Open grahamgower opened 3 years ago
Sigh - I think this basically means conversion will never work for ms. Unless we have sufficient precision on the branch lengths the whole strategy fails because we rely on being able to uniquely identify nodes by their times. If we only have three digits of precision, then that's not going to work.

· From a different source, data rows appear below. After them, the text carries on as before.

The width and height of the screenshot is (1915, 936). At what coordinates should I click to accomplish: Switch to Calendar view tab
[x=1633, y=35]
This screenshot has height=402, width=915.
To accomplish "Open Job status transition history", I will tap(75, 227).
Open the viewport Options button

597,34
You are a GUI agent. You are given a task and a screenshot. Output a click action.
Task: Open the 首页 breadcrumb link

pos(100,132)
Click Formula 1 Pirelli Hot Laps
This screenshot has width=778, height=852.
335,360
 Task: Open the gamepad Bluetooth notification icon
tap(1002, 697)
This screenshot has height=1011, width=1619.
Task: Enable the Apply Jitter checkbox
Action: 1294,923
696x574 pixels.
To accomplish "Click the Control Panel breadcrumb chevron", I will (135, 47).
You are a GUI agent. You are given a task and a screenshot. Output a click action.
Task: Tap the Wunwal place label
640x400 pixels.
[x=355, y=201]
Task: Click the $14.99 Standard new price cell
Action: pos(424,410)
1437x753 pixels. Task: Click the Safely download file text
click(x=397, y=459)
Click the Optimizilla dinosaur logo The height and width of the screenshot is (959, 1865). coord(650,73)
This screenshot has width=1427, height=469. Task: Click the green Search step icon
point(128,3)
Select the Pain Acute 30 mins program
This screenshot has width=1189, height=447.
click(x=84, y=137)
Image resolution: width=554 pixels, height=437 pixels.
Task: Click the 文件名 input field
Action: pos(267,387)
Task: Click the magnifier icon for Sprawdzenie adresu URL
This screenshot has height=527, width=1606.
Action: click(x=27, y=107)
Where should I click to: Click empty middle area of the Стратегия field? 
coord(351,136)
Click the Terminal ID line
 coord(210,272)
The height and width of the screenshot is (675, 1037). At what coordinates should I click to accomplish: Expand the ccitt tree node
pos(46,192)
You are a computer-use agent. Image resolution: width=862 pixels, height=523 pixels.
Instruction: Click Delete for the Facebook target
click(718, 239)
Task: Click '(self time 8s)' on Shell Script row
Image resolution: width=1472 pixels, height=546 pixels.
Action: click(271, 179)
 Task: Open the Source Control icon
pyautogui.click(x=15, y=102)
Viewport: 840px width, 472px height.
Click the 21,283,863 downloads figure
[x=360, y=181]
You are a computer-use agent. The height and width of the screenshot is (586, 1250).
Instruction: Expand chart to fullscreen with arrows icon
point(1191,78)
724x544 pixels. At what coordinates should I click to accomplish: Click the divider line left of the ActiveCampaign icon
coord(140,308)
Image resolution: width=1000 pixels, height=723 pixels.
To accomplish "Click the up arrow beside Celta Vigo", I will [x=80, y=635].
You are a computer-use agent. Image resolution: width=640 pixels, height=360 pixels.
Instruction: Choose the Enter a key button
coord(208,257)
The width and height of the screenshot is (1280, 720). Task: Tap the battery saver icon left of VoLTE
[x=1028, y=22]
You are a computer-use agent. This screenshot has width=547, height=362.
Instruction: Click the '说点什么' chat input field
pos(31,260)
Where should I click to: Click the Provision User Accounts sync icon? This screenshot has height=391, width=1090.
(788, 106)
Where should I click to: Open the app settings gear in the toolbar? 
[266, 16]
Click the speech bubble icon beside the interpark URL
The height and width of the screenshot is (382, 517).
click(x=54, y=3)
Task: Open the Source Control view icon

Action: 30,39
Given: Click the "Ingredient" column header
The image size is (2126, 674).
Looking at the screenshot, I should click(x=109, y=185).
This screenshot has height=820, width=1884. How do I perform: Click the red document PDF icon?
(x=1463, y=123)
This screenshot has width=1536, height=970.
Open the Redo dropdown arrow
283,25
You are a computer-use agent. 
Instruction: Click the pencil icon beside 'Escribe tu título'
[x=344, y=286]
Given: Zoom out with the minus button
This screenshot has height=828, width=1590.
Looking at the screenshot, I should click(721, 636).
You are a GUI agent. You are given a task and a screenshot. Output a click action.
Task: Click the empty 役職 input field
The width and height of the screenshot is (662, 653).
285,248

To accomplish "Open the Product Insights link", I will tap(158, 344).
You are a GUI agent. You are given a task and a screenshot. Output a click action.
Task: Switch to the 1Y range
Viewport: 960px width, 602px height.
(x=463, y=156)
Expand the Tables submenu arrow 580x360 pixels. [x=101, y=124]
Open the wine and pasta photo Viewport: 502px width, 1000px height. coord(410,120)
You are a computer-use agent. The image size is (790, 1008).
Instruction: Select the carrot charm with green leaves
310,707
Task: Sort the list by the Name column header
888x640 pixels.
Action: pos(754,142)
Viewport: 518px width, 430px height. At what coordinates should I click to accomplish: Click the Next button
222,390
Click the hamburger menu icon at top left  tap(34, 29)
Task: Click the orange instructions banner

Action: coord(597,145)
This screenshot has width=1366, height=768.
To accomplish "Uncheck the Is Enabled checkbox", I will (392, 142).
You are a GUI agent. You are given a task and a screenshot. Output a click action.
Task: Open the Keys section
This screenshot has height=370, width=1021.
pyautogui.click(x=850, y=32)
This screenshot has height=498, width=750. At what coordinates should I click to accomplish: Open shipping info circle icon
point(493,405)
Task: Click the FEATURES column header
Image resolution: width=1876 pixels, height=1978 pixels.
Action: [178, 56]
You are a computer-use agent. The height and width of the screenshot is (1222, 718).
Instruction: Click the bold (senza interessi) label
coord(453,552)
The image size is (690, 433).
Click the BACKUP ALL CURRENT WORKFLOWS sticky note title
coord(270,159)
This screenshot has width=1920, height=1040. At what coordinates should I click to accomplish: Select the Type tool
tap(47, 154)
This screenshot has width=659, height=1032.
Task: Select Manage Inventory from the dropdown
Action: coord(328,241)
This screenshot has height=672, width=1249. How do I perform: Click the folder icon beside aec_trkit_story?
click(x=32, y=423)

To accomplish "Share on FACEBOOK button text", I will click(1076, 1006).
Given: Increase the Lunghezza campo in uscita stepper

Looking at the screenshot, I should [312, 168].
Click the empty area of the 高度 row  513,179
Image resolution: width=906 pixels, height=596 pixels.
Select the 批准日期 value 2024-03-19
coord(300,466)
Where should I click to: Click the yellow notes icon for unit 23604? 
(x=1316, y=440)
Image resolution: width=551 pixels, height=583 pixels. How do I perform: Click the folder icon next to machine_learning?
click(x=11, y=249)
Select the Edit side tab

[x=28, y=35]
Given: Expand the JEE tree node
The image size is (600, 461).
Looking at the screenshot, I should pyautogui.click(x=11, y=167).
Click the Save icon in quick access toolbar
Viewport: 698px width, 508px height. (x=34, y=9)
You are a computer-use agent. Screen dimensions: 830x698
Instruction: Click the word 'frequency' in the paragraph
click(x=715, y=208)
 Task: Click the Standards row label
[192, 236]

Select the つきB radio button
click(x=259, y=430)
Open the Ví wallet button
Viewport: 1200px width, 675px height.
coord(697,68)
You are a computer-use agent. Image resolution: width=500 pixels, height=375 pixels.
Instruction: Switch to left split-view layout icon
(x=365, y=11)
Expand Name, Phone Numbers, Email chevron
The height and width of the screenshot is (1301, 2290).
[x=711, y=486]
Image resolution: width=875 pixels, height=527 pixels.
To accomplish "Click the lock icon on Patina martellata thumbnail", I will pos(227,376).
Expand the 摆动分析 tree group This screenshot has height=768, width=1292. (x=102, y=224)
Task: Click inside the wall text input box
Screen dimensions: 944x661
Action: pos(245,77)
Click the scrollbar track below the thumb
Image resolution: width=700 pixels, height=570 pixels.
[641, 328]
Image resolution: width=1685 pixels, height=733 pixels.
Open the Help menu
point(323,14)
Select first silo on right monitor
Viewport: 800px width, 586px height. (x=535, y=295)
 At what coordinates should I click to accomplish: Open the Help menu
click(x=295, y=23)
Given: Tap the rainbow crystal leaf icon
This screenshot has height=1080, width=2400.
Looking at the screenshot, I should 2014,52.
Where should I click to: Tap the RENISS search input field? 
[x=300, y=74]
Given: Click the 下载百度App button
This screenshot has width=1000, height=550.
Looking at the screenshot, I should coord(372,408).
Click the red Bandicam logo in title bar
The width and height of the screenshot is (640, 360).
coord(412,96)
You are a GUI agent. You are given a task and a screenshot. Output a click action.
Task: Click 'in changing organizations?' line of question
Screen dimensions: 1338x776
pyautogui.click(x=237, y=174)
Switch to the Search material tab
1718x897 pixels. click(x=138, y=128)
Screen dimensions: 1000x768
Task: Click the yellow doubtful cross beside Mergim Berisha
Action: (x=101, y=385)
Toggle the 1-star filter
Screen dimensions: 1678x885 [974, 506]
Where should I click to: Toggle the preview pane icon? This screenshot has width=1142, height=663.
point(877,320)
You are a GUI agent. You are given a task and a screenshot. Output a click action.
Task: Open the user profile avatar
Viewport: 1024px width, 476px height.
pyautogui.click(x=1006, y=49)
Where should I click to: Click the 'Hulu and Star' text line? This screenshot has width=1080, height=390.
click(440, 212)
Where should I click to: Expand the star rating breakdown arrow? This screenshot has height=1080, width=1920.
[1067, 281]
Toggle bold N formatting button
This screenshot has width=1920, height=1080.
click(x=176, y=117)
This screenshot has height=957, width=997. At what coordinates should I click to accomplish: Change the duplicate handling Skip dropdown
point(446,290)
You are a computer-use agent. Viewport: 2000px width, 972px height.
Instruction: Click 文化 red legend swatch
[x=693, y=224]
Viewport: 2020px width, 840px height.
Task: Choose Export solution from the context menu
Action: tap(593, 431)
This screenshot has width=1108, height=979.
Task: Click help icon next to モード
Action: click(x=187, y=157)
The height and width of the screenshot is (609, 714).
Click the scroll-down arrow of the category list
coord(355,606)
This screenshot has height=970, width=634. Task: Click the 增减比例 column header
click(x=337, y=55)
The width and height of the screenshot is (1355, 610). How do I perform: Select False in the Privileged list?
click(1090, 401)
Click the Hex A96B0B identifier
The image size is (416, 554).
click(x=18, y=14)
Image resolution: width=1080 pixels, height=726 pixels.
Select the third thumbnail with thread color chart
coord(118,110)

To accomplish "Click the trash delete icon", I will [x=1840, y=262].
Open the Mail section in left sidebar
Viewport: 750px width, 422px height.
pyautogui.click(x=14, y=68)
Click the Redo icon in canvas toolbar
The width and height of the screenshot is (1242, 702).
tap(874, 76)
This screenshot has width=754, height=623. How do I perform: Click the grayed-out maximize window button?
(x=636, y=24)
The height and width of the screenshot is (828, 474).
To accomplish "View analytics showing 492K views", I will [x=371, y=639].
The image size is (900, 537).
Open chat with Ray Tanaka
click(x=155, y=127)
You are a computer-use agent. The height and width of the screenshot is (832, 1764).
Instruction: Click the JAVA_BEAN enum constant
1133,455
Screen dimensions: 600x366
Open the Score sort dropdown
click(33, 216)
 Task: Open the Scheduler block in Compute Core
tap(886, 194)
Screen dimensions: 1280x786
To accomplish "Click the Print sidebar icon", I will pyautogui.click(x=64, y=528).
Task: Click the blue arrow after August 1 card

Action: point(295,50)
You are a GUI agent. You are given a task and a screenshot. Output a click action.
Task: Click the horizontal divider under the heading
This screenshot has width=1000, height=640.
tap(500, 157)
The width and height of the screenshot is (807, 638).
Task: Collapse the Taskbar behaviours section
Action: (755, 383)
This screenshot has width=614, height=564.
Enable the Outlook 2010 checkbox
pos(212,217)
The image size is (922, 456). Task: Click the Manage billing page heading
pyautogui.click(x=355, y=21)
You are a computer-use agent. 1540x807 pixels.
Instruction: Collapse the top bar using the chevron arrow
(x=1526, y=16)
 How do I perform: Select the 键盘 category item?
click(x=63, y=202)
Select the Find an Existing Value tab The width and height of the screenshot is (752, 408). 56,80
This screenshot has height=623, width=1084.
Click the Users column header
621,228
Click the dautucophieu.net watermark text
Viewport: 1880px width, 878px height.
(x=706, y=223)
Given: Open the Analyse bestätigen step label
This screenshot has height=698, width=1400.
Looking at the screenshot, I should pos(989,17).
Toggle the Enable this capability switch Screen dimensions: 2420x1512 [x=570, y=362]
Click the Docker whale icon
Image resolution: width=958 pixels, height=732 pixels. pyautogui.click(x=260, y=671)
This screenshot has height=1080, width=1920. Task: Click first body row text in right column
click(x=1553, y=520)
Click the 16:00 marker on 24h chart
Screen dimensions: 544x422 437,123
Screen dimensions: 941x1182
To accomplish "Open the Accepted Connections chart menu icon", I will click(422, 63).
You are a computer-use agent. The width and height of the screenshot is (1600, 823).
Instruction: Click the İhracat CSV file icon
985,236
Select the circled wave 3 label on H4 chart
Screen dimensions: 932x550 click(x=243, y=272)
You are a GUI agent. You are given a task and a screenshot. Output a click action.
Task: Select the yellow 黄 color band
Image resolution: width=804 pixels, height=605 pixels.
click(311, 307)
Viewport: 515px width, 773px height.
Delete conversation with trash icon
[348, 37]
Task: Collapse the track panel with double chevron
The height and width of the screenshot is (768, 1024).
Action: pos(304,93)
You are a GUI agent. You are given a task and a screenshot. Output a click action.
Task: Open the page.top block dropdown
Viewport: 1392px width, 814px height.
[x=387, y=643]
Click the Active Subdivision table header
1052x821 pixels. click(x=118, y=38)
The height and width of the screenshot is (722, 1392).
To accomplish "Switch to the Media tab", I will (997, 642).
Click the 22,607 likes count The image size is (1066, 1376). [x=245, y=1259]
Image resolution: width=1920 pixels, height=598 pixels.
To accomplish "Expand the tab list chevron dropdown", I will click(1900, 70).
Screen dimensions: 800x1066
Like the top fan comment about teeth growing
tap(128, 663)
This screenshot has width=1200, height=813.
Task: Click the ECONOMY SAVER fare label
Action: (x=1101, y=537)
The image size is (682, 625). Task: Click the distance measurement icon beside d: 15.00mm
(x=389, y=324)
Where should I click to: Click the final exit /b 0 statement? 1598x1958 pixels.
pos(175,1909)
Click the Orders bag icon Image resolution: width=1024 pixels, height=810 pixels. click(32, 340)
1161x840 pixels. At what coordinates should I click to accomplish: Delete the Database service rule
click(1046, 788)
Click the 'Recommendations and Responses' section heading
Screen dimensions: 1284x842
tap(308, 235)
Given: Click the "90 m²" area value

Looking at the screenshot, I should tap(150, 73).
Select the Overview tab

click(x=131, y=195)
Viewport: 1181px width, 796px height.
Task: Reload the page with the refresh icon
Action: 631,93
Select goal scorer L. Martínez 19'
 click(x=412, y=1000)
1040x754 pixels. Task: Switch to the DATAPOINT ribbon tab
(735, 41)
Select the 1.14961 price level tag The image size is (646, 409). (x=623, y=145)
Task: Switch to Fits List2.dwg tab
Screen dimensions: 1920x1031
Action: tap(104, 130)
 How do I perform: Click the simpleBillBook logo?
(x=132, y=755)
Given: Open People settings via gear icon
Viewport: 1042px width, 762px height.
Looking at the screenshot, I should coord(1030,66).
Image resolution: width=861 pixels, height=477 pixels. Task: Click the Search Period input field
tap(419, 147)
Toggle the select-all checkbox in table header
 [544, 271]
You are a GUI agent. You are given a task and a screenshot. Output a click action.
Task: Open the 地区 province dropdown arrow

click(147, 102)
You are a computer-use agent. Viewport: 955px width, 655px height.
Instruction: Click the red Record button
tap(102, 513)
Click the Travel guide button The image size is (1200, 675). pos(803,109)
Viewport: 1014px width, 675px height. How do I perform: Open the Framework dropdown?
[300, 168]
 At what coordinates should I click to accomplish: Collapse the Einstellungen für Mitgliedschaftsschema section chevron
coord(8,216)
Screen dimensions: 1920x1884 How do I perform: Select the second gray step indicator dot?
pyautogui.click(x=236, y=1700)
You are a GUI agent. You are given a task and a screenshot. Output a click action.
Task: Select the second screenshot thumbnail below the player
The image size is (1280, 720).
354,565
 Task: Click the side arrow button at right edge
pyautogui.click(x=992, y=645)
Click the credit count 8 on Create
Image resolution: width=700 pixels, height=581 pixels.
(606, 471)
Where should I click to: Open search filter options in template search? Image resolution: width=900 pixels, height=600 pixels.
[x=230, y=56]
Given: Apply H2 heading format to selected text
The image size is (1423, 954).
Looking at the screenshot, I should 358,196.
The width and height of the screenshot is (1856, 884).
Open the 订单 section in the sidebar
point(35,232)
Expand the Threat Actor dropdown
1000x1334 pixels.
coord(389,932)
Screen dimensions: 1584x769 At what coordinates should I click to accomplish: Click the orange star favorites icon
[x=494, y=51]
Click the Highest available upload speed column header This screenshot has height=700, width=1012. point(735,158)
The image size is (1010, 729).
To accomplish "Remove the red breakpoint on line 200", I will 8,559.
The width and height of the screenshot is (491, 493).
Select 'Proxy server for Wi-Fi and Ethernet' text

Yeah, it does seem problematic. Annoyingly, the ms sources have this hardcoded to 3 decimal places. In most cases, I think mspms -p xx
is a pretty reasonable substitute, which applies the precision to all output. Diff below for when you really need to test with ms. But as you say, there's no solution if you already have a ton of ms output laying around and want to do something useful with it.
$ diff -u ms.c.bak ms.c
--- ms.c.bak 2021-07-12 08:28:08.726221170 +0200
+++ ms.c 2021-07-12 08:28:12.682762440 +0200
@@ -919,7 +919,7 @@
double time ;
if( descl[noden] == -1 ) {
- printf("%d:%5.3lf", noden+1, (ptree+ ((ptree+noden)->abv))->time - (ptree+noden )->time ); /* adna */
+ printf("%d:%5.13lf", noden+1, (ptree+ ((ptree+noden)->abv))->time - (ptree+noden )->time ); /* adna */
}
else{
printf("(");
@@ -929,7 +929,7 @@
if( (ptree+noden)->abv == 0 ) printf(");\n");
else {
time = (ptree + (ptree+noden)->abv )->time - (ptree+noden)->time ;
- printf("):%5.3lf", time );
+ printf("):%5.13lf", time );
}
}
}
we rely on being able to uniquely identify nodes by their times
Maybe I'm missing something unique regarding converting these ms newicks, but the new newick
module based parser makes no such constraint on node times, it should be possible to use it to parse these?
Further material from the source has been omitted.